• Task requirements: Taking the line that contains "Click the users hourglass icon" as the start and the last line of the data as the end, repeat exactly every line in that span, but no pictures.

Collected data

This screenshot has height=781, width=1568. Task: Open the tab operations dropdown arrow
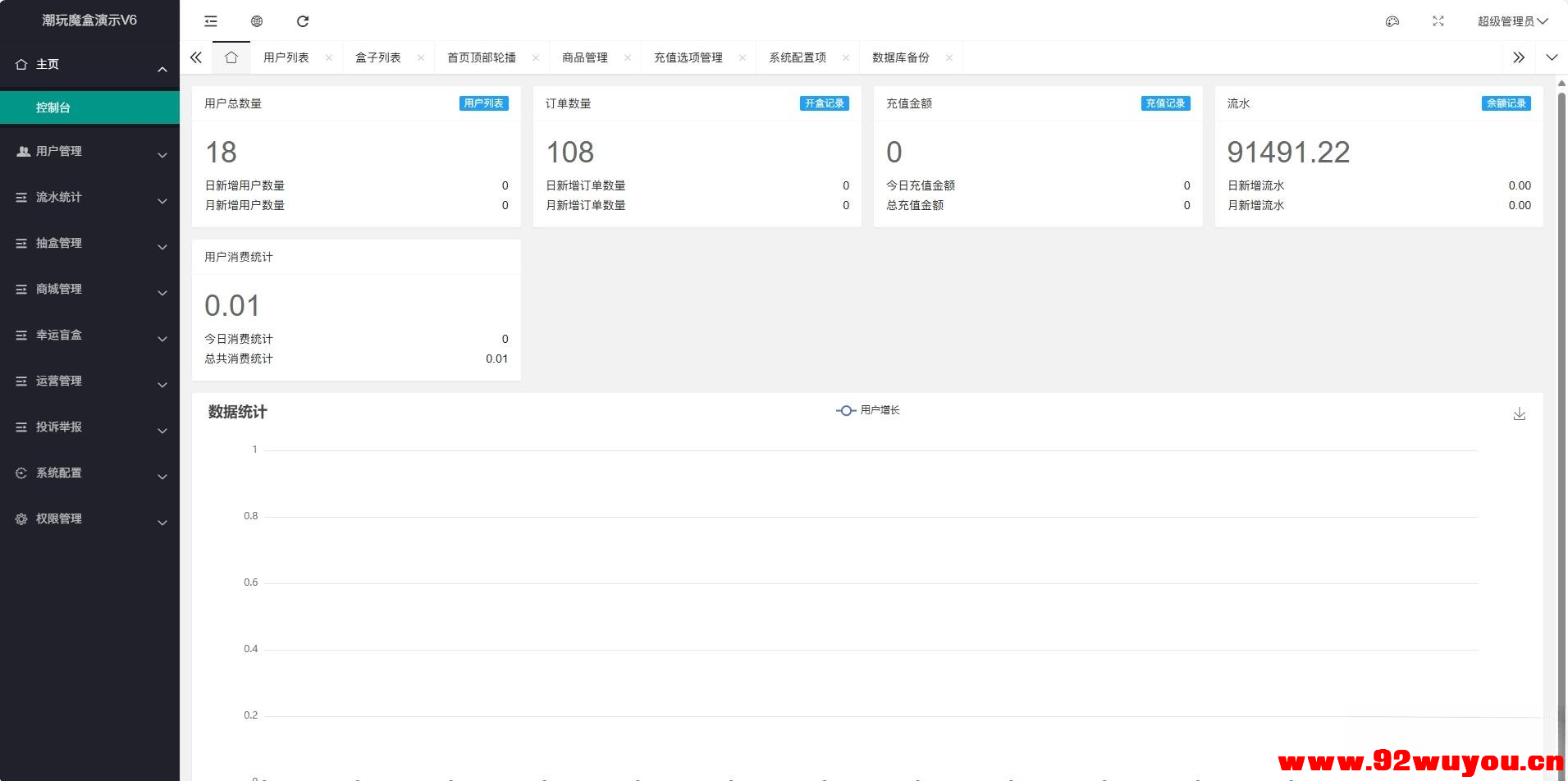click(1551, 57)
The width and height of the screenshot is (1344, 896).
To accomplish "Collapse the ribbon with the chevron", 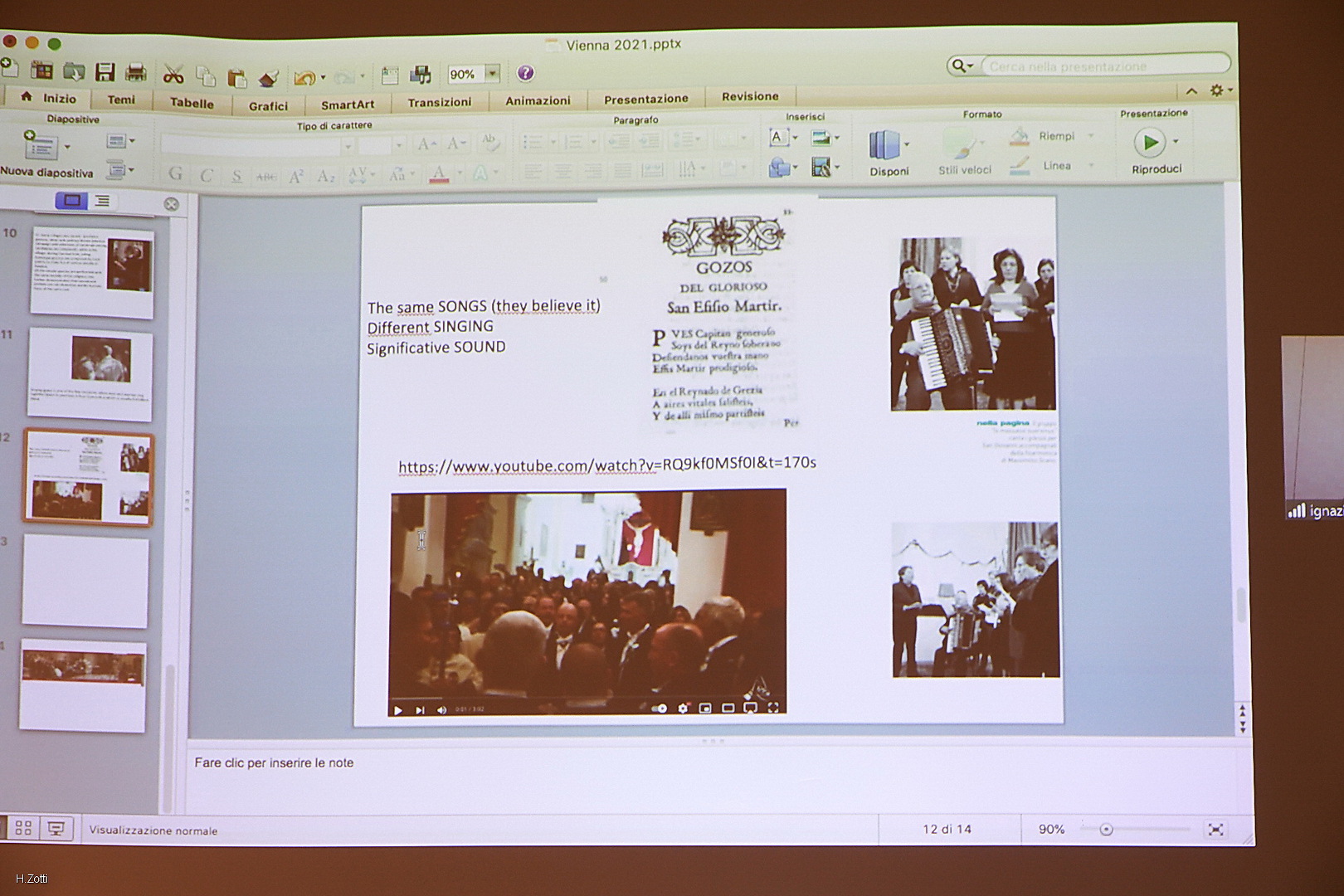I will [x=1191, y=90].
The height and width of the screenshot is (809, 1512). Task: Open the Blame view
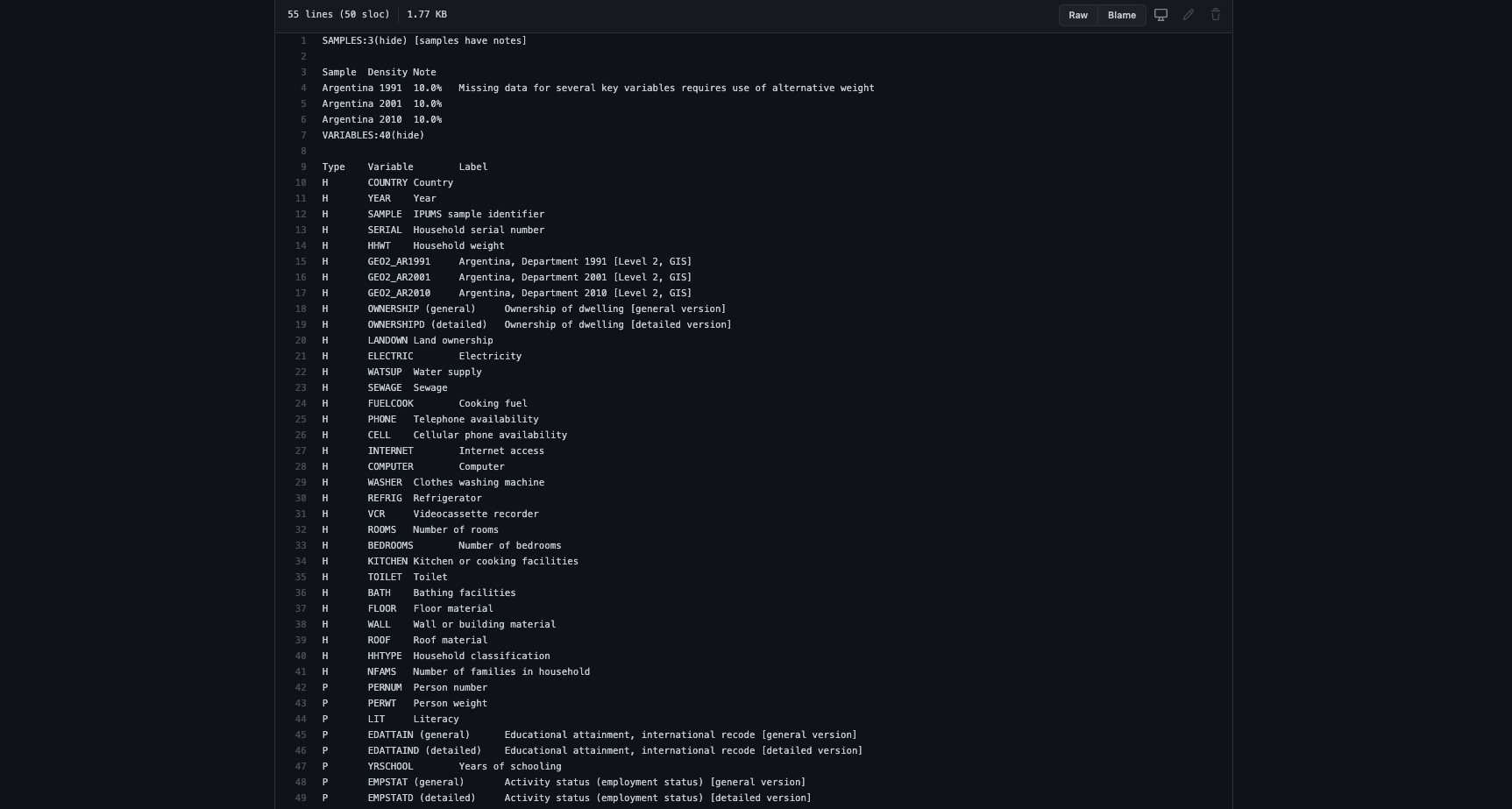(1122, 15)
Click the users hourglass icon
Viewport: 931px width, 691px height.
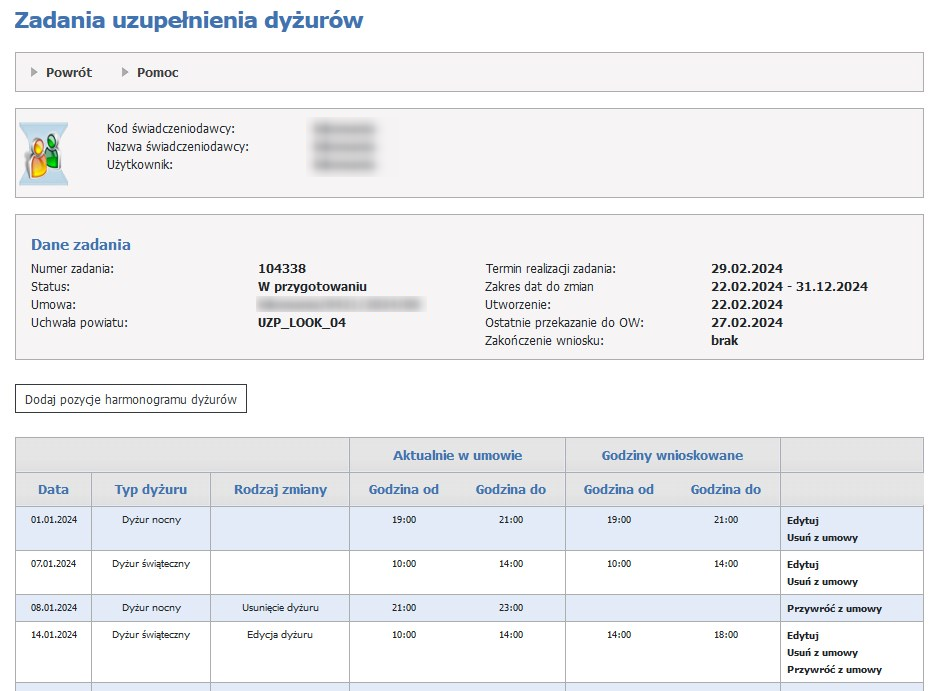(x=44, y=153)
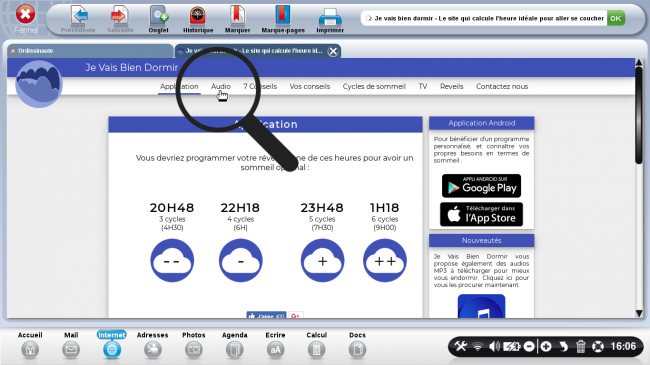The height and width of the screenshot is (365, 650).
Task: Mute sound via speaker tray icon
Action: [x=494, y=346]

• Solved problem:
Click the users hourglass icon
Viewport: 931px width, 691px height.
(x=44, y=153)
The height and width of the screenshot is (365, 650).
Task: Mute sound via speaker tray icon
Action: [x=494, y=346]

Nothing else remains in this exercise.